**EXERCISE BRIEF**
Find how many lines below hold "icon", then state that number by itself.

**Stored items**

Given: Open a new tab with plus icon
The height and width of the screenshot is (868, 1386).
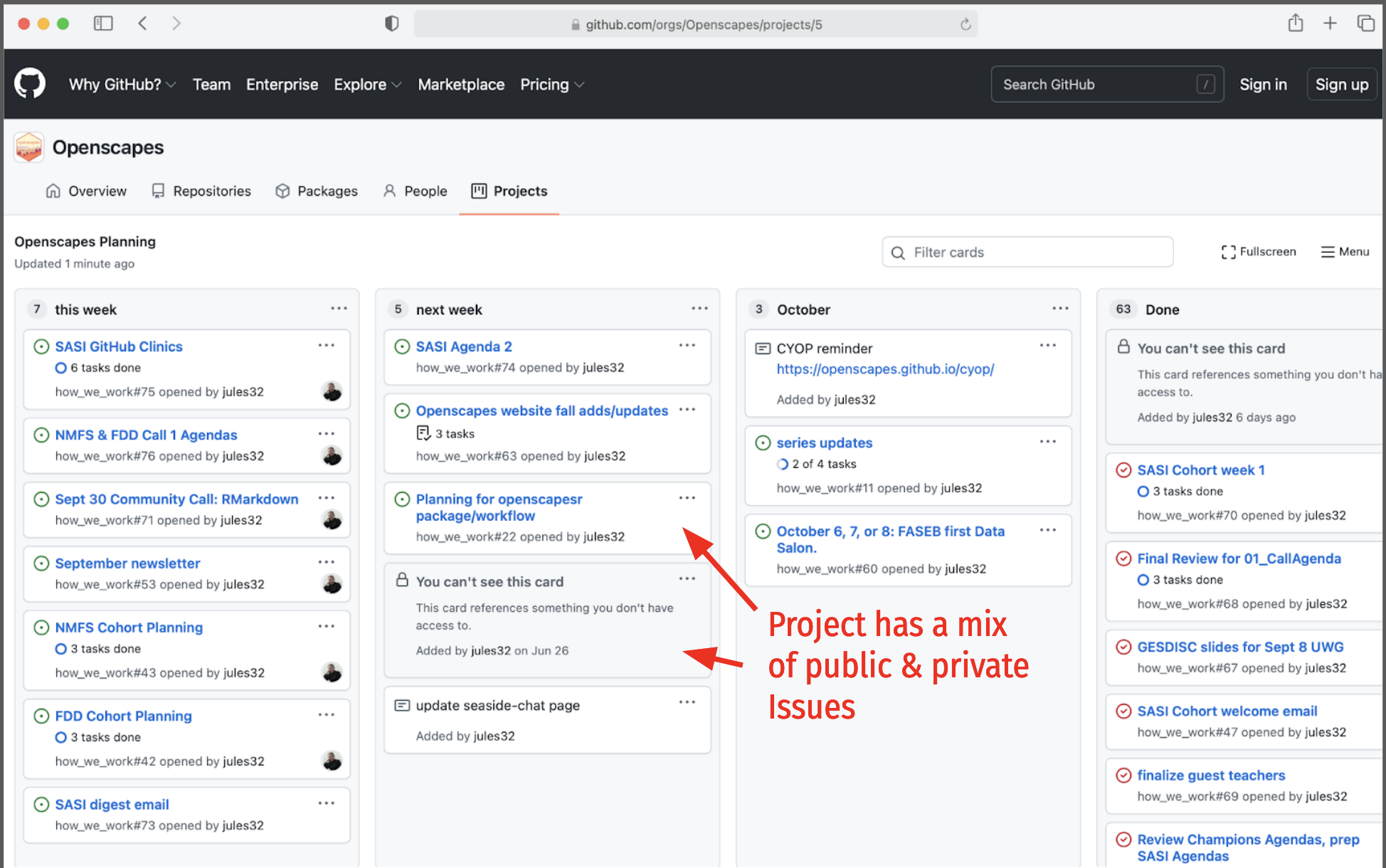Looking at the screenshot, I should point(1329,23).
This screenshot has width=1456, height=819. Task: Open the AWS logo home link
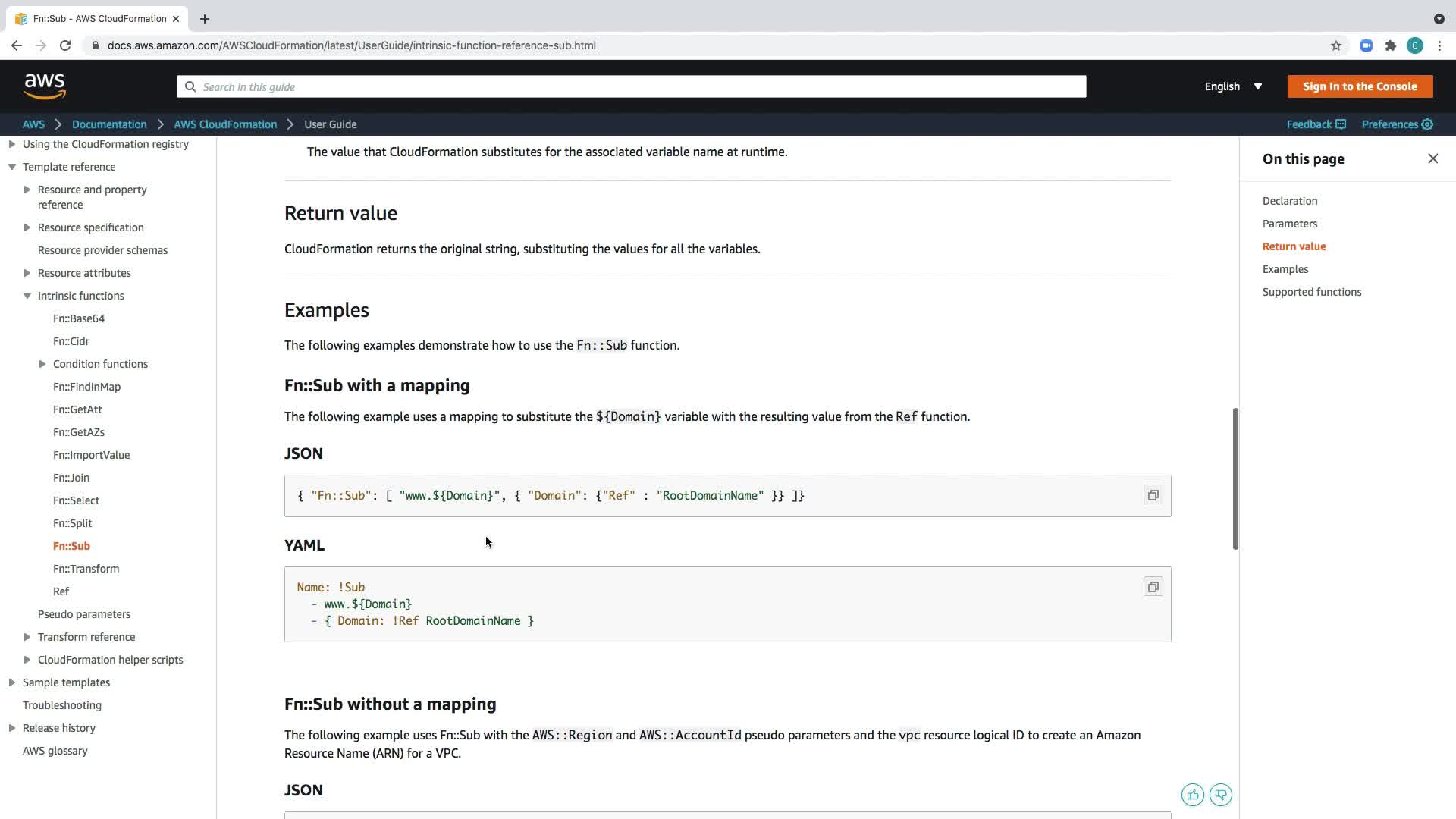[45, 86]
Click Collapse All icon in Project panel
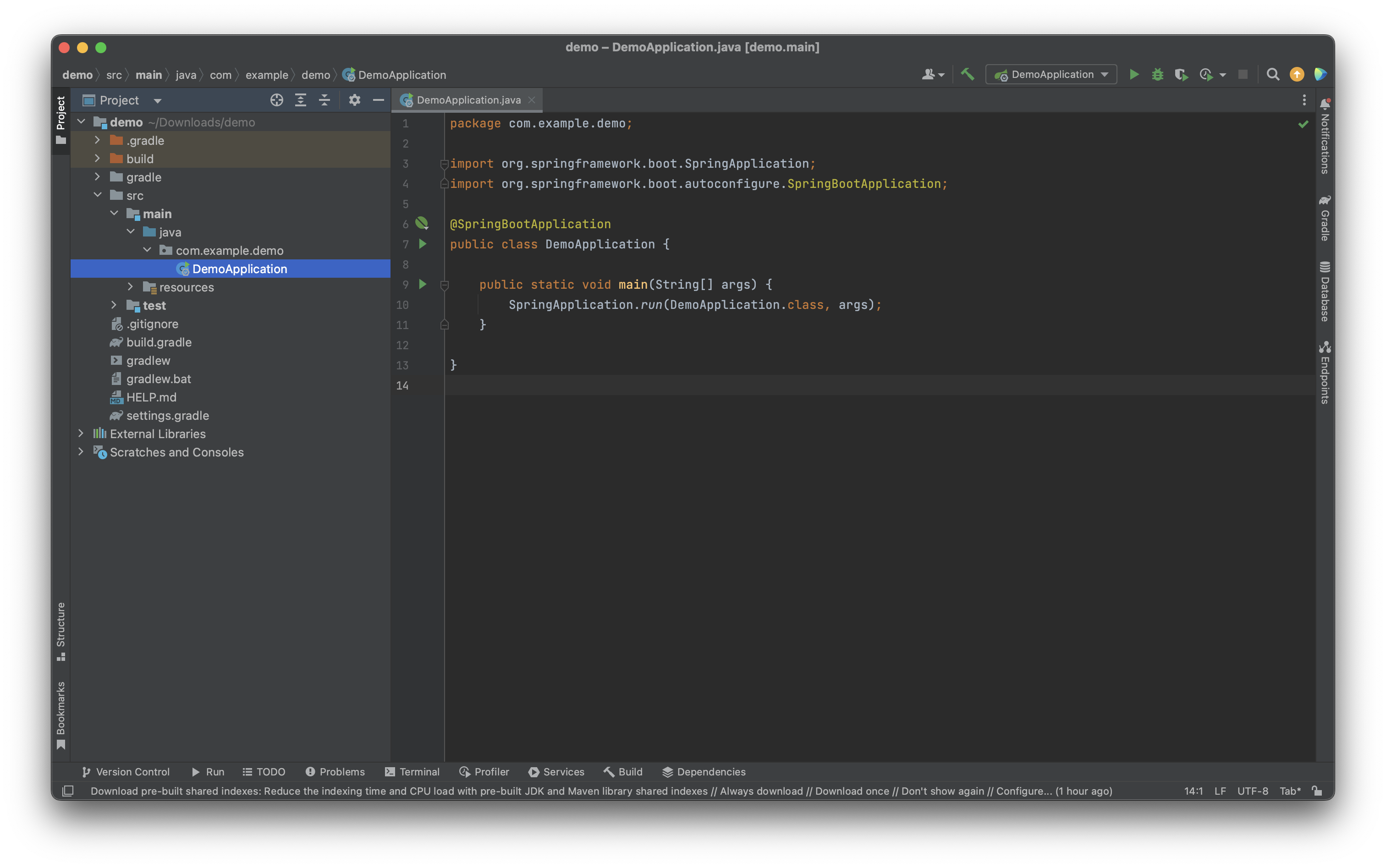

**TASK ANSWER**
2